On September 30, 2024, there was a sale of 696,799 shares of Common Stock in the open market at a per share price of $0.529548. |
(d) | Not applicable. |
(e) | Not applicable. |
Item 6. | Contracts, Arrangements, Understandings or Relationships With Respect to Securities of the Issuer |
On May 13, 2024, the Reporting Person received 133,334 shares of Series D Convertible Preferred Stock via a Securities Exchange Agreement. On July 10, 2024, the Reporting Person and the Issuer entered into the Conversion Agreement pursuant to which the Reporting Person converted those 133,334 shares of Series D Convertible Preferred Stock into 2,232,143 shares of Common Stock; the Conversion Agreement is filed as Exhibit A hereto and incorporated by herein reference.
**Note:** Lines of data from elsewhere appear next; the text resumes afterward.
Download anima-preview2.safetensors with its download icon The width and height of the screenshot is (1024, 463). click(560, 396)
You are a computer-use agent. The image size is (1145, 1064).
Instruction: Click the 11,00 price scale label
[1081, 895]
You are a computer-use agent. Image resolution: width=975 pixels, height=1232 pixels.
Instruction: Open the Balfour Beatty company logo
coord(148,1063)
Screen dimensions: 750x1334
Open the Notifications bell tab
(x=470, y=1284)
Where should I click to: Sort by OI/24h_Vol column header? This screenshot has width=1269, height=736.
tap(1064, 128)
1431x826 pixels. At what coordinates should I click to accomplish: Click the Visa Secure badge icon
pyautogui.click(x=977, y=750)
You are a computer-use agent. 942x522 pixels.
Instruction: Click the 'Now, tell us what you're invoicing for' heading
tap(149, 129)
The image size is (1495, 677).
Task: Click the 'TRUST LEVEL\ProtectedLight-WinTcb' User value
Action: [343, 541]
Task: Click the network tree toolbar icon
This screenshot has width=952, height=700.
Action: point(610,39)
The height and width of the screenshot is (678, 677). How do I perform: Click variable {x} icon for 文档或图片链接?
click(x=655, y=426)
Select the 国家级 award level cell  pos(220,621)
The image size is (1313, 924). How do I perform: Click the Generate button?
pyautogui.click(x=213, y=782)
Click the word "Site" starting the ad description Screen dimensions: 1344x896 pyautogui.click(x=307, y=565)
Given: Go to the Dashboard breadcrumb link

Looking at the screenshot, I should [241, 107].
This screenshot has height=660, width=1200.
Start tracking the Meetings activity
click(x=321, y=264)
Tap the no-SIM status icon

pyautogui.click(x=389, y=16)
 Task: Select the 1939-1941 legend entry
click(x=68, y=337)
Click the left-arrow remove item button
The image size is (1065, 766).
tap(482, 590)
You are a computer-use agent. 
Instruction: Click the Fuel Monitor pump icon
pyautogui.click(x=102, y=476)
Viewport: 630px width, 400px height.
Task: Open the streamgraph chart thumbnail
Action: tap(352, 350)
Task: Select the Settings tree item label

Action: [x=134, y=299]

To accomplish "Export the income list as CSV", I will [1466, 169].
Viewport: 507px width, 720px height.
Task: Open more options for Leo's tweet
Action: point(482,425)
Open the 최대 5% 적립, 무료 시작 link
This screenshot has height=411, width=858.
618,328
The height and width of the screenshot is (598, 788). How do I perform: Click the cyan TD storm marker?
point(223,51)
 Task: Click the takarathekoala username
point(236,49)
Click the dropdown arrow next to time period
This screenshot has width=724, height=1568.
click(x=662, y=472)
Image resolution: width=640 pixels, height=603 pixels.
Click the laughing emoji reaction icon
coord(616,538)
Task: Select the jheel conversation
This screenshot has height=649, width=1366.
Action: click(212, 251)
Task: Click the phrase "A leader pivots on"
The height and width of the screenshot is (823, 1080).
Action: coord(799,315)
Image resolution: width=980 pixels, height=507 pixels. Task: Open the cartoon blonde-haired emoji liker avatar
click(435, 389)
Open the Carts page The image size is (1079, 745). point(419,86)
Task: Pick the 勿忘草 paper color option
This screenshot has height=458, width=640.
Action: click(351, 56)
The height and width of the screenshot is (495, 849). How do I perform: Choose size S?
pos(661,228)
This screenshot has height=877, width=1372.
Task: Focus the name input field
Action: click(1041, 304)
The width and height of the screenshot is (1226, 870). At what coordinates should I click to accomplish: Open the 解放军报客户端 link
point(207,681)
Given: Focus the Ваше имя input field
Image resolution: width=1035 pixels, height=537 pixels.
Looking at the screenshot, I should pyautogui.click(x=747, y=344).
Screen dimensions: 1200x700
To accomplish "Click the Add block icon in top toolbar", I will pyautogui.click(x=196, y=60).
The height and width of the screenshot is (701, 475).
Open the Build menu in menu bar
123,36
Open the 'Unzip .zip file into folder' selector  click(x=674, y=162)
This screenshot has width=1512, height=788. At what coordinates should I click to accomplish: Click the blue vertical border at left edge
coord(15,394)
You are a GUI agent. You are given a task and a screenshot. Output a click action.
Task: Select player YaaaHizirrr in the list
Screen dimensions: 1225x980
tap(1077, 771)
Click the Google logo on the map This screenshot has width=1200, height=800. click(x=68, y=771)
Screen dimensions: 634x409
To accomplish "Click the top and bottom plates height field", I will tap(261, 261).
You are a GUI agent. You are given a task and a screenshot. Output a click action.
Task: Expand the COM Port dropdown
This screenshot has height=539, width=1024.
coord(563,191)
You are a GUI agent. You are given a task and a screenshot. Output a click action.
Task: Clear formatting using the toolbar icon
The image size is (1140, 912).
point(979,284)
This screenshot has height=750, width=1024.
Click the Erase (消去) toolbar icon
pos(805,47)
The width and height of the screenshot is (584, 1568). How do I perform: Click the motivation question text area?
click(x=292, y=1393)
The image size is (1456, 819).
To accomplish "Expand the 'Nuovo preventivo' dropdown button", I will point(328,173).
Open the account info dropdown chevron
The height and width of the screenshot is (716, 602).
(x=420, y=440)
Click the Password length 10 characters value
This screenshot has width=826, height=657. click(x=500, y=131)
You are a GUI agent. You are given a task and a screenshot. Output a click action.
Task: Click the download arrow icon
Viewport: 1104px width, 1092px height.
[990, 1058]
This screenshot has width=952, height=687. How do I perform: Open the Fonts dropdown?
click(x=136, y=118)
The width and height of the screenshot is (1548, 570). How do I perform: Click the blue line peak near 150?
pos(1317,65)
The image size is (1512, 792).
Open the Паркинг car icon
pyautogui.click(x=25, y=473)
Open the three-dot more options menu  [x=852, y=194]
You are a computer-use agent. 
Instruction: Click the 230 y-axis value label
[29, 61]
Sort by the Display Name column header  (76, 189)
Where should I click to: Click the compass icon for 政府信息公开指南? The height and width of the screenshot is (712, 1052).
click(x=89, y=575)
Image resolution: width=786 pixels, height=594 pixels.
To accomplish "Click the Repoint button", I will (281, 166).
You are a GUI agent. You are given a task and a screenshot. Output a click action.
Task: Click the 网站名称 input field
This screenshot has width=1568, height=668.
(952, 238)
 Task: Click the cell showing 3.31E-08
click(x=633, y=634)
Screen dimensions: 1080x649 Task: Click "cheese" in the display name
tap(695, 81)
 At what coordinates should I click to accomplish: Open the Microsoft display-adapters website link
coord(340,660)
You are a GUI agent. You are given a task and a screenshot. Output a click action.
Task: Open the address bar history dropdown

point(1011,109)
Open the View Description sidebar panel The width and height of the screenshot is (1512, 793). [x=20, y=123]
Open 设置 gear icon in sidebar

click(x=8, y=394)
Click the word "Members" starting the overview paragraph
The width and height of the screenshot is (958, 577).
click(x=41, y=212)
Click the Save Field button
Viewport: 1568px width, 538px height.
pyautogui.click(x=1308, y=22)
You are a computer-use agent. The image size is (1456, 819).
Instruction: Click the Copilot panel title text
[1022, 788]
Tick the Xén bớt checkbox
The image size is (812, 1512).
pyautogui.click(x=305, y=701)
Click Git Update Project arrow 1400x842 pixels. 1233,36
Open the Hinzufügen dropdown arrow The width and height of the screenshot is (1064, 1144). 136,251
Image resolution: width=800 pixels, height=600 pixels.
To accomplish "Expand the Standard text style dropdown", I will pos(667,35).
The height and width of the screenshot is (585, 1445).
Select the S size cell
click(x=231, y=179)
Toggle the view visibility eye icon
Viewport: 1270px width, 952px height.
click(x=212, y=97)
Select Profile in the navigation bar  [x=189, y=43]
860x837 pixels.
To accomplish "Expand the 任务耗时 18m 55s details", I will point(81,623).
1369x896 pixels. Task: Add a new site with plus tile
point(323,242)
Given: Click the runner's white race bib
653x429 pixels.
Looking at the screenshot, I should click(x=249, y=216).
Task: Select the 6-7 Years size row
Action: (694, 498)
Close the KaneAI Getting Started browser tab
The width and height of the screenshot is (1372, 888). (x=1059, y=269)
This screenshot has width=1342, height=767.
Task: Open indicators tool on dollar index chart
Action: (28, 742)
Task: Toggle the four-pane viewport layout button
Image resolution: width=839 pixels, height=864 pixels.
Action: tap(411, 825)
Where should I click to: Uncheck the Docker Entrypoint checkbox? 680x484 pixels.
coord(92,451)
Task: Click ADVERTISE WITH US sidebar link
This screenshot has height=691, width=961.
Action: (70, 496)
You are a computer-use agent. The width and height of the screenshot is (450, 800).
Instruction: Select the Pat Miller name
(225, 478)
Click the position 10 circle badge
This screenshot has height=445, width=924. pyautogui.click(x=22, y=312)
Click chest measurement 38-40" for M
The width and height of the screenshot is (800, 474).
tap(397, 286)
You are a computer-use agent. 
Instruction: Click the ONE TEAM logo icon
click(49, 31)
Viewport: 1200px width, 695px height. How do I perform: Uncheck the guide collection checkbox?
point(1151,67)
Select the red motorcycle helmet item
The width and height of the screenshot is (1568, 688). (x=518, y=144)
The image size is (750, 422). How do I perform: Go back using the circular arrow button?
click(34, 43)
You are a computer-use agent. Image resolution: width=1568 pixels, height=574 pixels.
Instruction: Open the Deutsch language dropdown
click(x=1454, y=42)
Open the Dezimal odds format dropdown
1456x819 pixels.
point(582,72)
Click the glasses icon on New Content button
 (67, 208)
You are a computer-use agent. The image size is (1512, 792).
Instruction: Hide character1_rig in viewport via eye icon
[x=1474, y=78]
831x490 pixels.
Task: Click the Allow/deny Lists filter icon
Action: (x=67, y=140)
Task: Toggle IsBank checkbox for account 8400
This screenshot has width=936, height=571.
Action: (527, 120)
In addition to the shares of Common Stock previously owned, the Reporting Person also owns 88,334 shares of Series D Convertible Preferred Stock, which can be converted into shares of Common Stock.
The Reporting Person also has an Original Issue Discount Note with the Issuer in the principal amount of $123,420.00, which can be converted into 43,000 shares of Series D Convertible Preferred Stock at a conversion price of $7.50 per share (the "Note"); the shares of Series D convertible Preferred Stock can be converted into shares of Common Stock.
If the Reporting Person converts the Note and shares of Series D Convertible Preferred Stock, they would receive an aggregate of 656,670 shares of Common Stock, which represents approximately 26.79% of the Issuer's issued and outstanding shares of Common Stock as of the date hereof. | |
Item 7. | Material to be Filed as Exhibits. |
1. Conversion Agreement, dated July 10, 2024, among the Issuer and the Reporting Person (incorporated by reference to Exhibit 10.3 to the Current Report on Form 8-K filed by the Issuer with Securities and Exchange Commission on July 11, 2024).
2. Securities Exchange Agreement dated May 13, 2024, by and between the Reporting Person and the Issuer (incorporated herein by reference to Exhibit 10.1 to the Current Report on Form 8-K filed by the Issuer with the Securities Exchange Commission on May 16, 2024) |
SIGNATURE | |
After reasonable inquiry and to the best of my knowledge and belief, I certify that the information set forth in this statement is true, complete and correct.